10.This may pleae be read in continuation of my article dated July 24,2010, titled MONITORING CHINA’S NAVAL ASSERTIVENESS at http://www.southasiaanalysis.org/%5Cpapers40%5Cpaper3944.html and article dated August 10,2010, titled “CHINA: A Wake-Up Call for Vietnam & India” at http://www.southasiaanalysis.org/%5Cpapers40%5Cpaper3974.html
( The writer, Mr B.Raman, is Additional Secretary (retd), Cabinet Secretariat, Govt. of India, New Delhi, and, presently, Director, Institute For Topical Studies, Chennai, and Associate of the Chennai Centre For China Studies. E-mail: firstname.lastname@example.org )
ANNEXURE ( Editorial carried by the “Global Times” on September 1,2010)
Asian navies should trust each other
The Chinese navy’s first-ever port call to Myanmar on Sunday (August 29) has triggered plenty of noise and speculation in India.
The Indian press aligns Myanmar with Pakistan, Bangladesh and Sri Lanka, where they believe China has helped build port facilities, and conclude that the neighboring giant is aimed at building a “string of pearls” for greater space on the Indian Ocean – long considered India’s backyard.
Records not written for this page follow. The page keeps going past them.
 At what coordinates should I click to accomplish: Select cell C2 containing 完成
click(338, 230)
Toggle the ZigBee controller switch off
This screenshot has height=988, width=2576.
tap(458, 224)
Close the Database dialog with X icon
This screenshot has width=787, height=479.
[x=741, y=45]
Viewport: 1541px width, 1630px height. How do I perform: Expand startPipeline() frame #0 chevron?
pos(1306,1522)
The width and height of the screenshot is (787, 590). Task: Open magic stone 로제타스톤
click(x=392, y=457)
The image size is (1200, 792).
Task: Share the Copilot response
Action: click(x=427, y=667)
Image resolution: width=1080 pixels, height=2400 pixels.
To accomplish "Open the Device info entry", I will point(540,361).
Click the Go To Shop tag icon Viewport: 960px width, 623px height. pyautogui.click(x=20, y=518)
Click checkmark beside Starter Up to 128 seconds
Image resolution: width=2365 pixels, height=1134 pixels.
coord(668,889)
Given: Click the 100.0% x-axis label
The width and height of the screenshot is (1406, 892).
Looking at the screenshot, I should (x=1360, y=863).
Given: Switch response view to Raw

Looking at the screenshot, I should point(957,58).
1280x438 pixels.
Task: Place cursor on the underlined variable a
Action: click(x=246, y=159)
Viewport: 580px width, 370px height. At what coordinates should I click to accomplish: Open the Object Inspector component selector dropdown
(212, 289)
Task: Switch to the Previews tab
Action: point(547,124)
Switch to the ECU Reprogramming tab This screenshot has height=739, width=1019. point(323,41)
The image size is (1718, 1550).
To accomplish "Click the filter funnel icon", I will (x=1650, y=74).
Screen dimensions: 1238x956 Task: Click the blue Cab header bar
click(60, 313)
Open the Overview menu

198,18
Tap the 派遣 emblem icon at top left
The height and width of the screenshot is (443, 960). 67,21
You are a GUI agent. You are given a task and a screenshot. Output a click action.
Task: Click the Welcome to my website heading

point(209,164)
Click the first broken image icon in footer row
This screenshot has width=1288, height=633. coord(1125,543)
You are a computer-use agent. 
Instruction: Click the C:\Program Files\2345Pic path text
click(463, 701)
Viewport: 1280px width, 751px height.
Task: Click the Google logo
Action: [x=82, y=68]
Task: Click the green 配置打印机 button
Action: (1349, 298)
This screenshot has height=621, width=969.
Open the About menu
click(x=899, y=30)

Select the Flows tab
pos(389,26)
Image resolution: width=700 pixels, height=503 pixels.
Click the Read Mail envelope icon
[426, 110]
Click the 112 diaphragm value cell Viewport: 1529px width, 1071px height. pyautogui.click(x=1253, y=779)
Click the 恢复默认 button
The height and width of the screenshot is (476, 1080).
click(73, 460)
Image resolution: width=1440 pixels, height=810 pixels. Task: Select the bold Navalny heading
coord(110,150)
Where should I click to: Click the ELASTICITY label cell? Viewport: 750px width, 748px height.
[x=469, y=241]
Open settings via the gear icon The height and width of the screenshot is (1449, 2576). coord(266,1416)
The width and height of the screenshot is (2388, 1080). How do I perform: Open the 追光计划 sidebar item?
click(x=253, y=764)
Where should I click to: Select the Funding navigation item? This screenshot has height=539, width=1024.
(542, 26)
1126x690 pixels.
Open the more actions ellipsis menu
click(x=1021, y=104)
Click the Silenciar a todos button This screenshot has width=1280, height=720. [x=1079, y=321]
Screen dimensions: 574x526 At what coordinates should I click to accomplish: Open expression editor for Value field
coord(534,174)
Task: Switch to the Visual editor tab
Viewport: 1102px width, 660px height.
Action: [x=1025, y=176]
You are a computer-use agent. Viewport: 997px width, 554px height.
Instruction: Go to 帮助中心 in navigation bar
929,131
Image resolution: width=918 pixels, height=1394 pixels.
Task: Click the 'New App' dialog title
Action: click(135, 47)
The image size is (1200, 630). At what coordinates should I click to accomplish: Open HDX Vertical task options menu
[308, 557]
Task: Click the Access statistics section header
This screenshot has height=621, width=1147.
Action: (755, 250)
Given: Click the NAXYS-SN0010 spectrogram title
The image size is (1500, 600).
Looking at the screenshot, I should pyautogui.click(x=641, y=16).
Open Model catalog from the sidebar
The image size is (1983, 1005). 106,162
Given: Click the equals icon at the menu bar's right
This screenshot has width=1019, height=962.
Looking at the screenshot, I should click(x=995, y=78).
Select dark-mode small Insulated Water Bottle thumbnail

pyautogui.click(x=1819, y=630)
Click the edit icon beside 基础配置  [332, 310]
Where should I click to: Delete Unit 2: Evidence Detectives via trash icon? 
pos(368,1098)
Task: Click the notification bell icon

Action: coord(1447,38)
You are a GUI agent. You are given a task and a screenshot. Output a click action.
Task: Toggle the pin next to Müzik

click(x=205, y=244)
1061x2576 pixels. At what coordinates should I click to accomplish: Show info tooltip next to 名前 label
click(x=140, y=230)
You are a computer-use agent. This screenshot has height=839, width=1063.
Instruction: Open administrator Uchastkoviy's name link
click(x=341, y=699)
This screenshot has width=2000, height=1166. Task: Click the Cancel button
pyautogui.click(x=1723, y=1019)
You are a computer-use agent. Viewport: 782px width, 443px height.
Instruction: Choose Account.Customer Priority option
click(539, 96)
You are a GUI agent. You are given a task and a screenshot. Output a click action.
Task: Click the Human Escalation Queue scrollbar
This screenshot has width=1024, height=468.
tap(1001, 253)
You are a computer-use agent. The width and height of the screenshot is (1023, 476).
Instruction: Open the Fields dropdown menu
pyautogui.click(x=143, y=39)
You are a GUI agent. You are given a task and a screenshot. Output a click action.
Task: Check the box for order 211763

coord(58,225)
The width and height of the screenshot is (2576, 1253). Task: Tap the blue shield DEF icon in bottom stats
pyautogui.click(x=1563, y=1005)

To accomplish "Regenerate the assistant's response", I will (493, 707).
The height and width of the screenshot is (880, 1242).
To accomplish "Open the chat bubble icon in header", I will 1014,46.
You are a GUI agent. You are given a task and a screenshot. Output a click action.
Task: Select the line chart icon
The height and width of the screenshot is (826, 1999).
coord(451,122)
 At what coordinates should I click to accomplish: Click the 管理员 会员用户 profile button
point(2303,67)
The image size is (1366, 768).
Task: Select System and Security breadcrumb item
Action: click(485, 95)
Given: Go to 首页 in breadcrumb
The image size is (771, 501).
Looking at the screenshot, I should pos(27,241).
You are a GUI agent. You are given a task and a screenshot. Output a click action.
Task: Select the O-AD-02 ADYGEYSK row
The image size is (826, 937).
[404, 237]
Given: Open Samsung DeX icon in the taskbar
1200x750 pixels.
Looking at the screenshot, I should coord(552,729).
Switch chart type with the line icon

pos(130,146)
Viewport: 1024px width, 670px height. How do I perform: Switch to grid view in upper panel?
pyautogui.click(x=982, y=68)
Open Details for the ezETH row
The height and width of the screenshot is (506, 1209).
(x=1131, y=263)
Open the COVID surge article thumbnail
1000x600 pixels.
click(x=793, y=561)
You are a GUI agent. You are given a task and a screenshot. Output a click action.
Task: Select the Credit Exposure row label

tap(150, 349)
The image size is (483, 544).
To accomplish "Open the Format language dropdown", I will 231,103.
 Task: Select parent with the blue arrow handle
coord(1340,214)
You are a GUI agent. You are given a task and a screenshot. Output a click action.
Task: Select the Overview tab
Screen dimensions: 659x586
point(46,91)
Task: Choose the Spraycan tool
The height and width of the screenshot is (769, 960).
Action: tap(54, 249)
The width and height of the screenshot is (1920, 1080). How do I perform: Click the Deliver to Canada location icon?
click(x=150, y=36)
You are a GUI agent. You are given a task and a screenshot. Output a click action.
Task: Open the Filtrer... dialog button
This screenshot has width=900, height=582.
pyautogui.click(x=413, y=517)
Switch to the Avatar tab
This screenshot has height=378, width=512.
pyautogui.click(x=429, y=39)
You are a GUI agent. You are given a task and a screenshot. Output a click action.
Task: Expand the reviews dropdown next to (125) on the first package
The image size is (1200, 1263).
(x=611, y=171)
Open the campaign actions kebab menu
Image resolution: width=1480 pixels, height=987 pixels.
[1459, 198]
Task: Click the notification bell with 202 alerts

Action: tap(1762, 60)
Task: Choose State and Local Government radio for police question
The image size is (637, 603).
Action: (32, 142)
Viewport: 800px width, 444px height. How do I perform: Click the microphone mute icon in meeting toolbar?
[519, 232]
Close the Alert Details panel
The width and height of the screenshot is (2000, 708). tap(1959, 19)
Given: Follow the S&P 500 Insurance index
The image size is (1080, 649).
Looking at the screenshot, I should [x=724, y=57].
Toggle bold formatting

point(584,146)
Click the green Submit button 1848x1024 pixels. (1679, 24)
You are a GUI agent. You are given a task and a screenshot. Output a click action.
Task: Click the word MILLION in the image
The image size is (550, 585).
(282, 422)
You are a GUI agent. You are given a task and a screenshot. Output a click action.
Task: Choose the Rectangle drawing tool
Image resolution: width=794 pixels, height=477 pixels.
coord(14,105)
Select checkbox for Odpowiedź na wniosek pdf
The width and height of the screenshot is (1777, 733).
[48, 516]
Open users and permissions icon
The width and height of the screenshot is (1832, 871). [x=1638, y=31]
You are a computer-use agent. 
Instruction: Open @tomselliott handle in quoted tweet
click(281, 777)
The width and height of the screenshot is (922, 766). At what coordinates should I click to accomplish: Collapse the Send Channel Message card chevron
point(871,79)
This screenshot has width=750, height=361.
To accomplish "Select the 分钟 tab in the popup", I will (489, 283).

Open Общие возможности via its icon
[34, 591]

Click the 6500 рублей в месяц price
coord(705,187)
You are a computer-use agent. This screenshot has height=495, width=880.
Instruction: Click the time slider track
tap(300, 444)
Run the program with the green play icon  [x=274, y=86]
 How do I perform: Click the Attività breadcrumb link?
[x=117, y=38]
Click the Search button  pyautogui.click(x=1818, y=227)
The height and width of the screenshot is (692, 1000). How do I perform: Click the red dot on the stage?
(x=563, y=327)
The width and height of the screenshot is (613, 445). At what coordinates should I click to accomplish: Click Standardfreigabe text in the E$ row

Just like the strong reactions from Japan when China’s warships made their way through the first island chain into the Pacific Ocean, every step the fledgling power makes to test its wings has been met with suspicion.
The biggest fear, as some foreign strategists asserted, is that China may flex its muscles from one ocean to another, and eventually become a frightening superpower cruising around the world’s blue waters.
What a grand picture these strategists are drawing. Some amateur military “experts” will jump into the air over the slightest mention of such an ambitious plan.
The reality of the situation is much less exciting than their fantasies.
Only two escort ships back from their missions to protect Chinese trade fleets from piracy in waters off the Somali coast visited Myanmar. On the way home, the escort group made port calls to Egypt, Italy and Greece.
Conspiracy theories aside, China’s navy has been growing stronger over the past few years, and has been reaching places it has never reached before.
Not surprisingly, Japan, South Korea, India and some Southeast Asian countries are concerned.
These countries should be more concerned about the US, the only real super power, which could cause trouble by stoking feelings of discontent.
China has to pay attention to the concerns arising naturally from its neighbors in Asia.
A stronger Chinese navy does not necessarily mean a threat, but an additional peace-keeping force, as is shown in the gulf of Aden.
The fear aimed at the Chinese navy is a dangerous result of neighboring countries’ suspicion and mistrust over China’s rise.
The process to resolve this mistrust is the same process to resolve the “China threat” theory.
A lack of communications has built up this mistrust and misjudgment.
The Chinese government may try to establish a communication mechanism between navies in Asia.
Only through the better exchange of ideas and explanations can the other countries fully understand the Chinese navy’s willingness to cooperate instead of compete.
Asia’s navies should not repeat history in the Atlantic Ocean where world powers tried to use their naval powers to conquer each other.